Kendimize ne kadar yabancıyız. Uzak ve mesafeliyiz. Korkuyoruz sanki kendimizi tanımaktan. Ne çıkacak bilmiyoruz çünkü. Bilinmezliğin derinliği ve karanlığı korkutuyor olsa gerek.

Her canlı bilinmezlikten korkar ya, aslında öyle bir korku. Kendimizi tanımadığımız için kendimizden korkuyoruz.

Bu korku ile ötekileştirdik kendimizi kendimizden. Daha da uzaklaştık, daha da derine indi kendimiz, derinleştikte daha da korktuk. Kendimizden uzaklaşma döngüsü yarattık.  Hâlbuki kim daha yakın olabilir ki bize kendimizden başka. 

Belki bir başkasını, kendimizden daha iyi tanıyor olabiliriz. Çünkü onu daha çok gözlemledik, ona daha çok saygı duyduk, daha şefkatli davrandık yargısız yaklaştık, onu memnun etmek için çabaladık. Hoşlandığı ve hoşlanmadığı şeyleri gözlemleyip ona göre davrandık. Peki ya kendimiz? Daha fazla özeni hak etmiyor muyuz?
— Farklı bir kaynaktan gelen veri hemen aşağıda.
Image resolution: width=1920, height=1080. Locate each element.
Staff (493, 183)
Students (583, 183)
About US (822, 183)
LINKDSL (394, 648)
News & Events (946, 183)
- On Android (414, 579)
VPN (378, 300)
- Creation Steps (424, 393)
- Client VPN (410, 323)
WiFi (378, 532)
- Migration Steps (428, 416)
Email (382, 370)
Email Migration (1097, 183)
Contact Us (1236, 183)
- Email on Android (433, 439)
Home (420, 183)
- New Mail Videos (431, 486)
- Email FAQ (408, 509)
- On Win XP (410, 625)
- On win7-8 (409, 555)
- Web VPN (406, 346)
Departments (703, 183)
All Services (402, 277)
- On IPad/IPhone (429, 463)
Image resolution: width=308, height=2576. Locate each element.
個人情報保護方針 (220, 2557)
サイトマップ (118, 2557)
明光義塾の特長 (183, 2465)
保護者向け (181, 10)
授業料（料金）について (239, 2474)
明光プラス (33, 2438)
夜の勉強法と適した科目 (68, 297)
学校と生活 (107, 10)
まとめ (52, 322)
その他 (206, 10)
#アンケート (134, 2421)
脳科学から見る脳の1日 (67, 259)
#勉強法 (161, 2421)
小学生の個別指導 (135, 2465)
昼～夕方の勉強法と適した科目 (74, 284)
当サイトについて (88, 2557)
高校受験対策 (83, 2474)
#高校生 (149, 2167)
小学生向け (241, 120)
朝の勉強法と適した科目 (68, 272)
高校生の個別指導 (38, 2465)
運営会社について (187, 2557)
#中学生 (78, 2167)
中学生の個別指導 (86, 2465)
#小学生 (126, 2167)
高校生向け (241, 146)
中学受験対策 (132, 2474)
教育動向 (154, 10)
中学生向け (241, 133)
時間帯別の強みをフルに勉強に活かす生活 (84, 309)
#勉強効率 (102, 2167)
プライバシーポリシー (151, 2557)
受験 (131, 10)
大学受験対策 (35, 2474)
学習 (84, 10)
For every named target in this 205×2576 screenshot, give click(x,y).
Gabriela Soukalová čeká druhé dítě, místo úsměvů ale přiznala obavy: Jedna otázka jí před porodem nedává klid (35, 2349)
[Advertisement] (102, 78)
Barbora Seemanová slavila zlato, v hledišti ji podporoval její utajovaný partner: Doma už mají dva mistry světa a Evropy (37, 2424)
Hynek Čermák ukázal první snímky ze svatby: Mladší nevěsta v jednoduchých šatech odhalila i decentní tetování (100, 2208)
Kendimizle nasıl tanışacağımızın yanıtı burada; tıpkı bir diğerini tanıdığımız gibi tanıyabiliriz. Gözlemleyerek, yargılamayarak, şefkatli olarak ve izin vererek.

Evet, çocuklukta ebeveynlerimizin bize vermediği izinleri, şu an yetişkin halimizle, şefkatle ve yargısızca yaklaşarak kendimize hediye edebiliriz.

Öfkelenmeye izin verebiliriz mesela, her zaman “Beyefendi/Hanımefendi” olmak zorunda değiliz.

Dağınık olabiliriz mesela, her zaman “Derli toplu” olamayabiliriz.

Hep çabalamak zorunda değiliz mesela, bazen boş boş durmaya izin verebiliriz.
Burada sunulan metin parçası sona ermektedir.